Data records –

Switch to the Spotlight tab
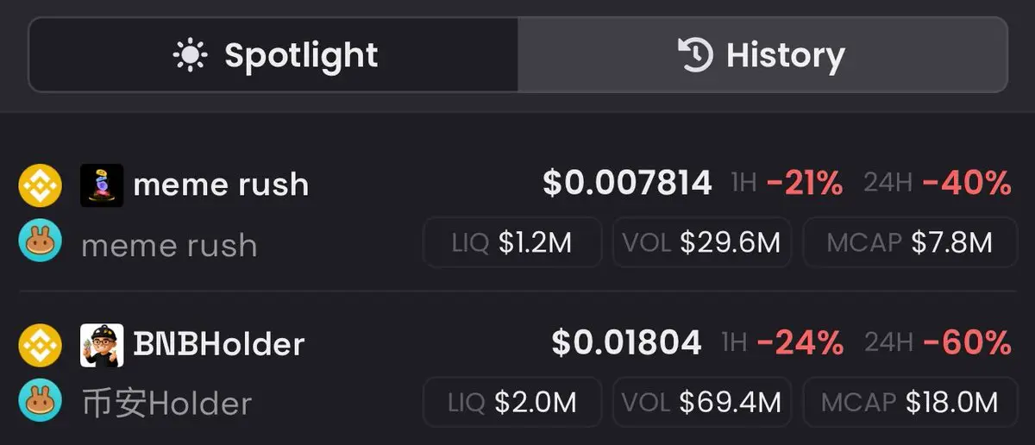1035x445 pixels. click(x=274, y=55)
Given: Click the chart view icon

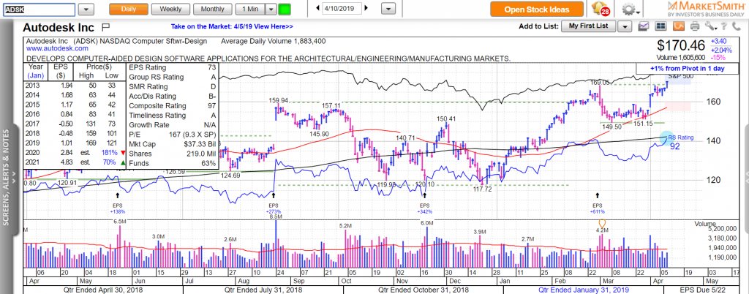Looking at the screenshot, I should point(643,26).
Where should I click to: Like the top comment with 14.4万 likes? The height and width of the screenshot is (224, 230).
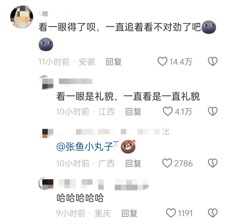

What is required –
Give again, word for word, the line containing "Given: Click the chart view icon" and every line after it to the end of the records; leave out the pictures.

Reply –
Given: Click the chart view icon

Looking at the screenshot, I should point(643,26).
Where should I click to: Like the top comment with 14.4万 likes? The height and width of the screenshot is (224, 230).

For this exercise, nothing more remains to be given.